QUOTED TEXT →
>> start
# >>Enforcing a small claims' court judgment



## Marion (22 Sep 2003)

*>>Enforcing a small claims' court judgment*

This thread was originally posted by *Ali*




I'm such a fool.

A plumber called out Saturday to move two rads.  

He wanted 300 cash up front to go off and buy the gear.  I gave it to him and was given a receipt.

He later phoned to say that the shop didn't have all the parts and that he'd see me early Monday morning. 

Well, needless to say Monday morning has come and gone.  His land-line is diverted to his mobile and his mobile is telling me "cannot connect this call"".

I suspect he's done a runner.

Should I just forget about it and put it down to a life exeperience? Reluctant to get guards involved - if he can steal 300 from  - and knows where we live!!!  (esp. with pregnant wife at home all day) 

He has an ad. in the Golden Pages, who can't provide me with ay details of course.  His address is down as "Leeson Street" - fantasic. 

Any advice most apprecaited. 

XX

Ali - mug! mug! mug!


----------



## ClubMan (22 Sep 2003)

*Re: Plumber missing with money - what to do?*

Not much consolation here but people should never advance cash up front for this sort of job, even for "parts". Any reputable/decent tradesperson should generally be able to provide whatever's required for the job up front. If they can't then they could be dodgy (e.g. they may not have a regular supplier willing to provide parts on credit which could be a bad sign). On the other hand, in this case, given that it's relatively early days perhaps there is an innocent explanation for the delay and he will turn up again soon? I would certainly keep trying to contact him in the meantime. Hope this helps.
>> end
TASKS TO CARRY OUT →
**1)** In the thread about the missing plumber, how much cash did the plumber ask for up front, and for what purpose?
**2)** Resume the thread about the missing plumber from the point at which it stops.
The lines that come after the thread about the missing plumber are separate material.

INFORMATION SHOWN →
>> start
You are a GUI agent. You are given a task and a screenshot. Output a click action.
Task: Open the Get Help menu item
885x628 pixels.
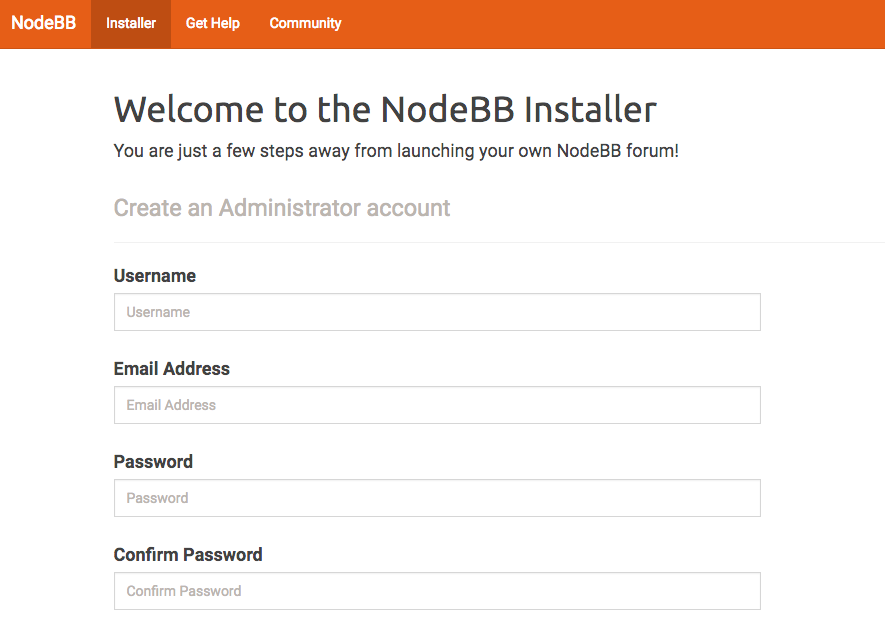[x=213, y=24]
>> end
ANSWERS GIVEN →
**1)** He asked for 300 in cash up front to go and buy the gear.

**2)**
----------



## Done (22 Sep 2003)

*Been there, done that*

We were done last year by a carpenter who requested a €225 deposit on an €800 job, which didn't seem unreasonable at the time. Fortunately, we paid by cheque.

We never heard from the guy again. The guards weren't able to help officially, though a local detective did provide updated addresses. The guy seemed to move house every few months, presumably screwing his landlords the same way he screwed us.

We went to the Small Claims Court and got a judgement against him. Unfortunately, the sherrif has been unable to enforce this judgement as there is never anyone home when the sherrif calls. It is a bit dissapointing that the sherrif only calls during business hours, presumably when most people are out at work.

Any other ideas to help me or Alison would be gratefully accepted.


----------



## MAC (22 Sep 2003)

*Don't give up yet......*

Alison - as mentioned earlier it is early days. You need to remember you are in Ireland. People (tradesmen in particular!) don't call when they say they will. A rough rule of thumb would suggest that  our friendly plumber will arrange on at least 2 more occassions before actually arriving and then you can look forward to "oh this is a much bigger job that I thought......." and many more excuses / problems. Welcome to Ireland 2003!

MAC


----------



## Vanilla (23 Sep 2003)

*Go get him*

To  Done : If you were motivated enough to get a judgement against him ( well done ! ), why not carry on. The next step is to serve a summons for attendance of debtor on him which requires him to come to court and give details as to his income to explain why he hasn't paid you. If he doesnt turn up you ask the judge to make an installment order against him asking him to pay in one lump sum. If he doesnt pay you serve a committal order on him- which asks him to come to court and give a reason why he should not go to jail for not paying. If he doesnt turn up or turns up but doesnt give sufficient reason, the judge will order a prison sentence. The guards get a warrant and enforce it. It is usually at this stage that people find the motivation to pay and not before.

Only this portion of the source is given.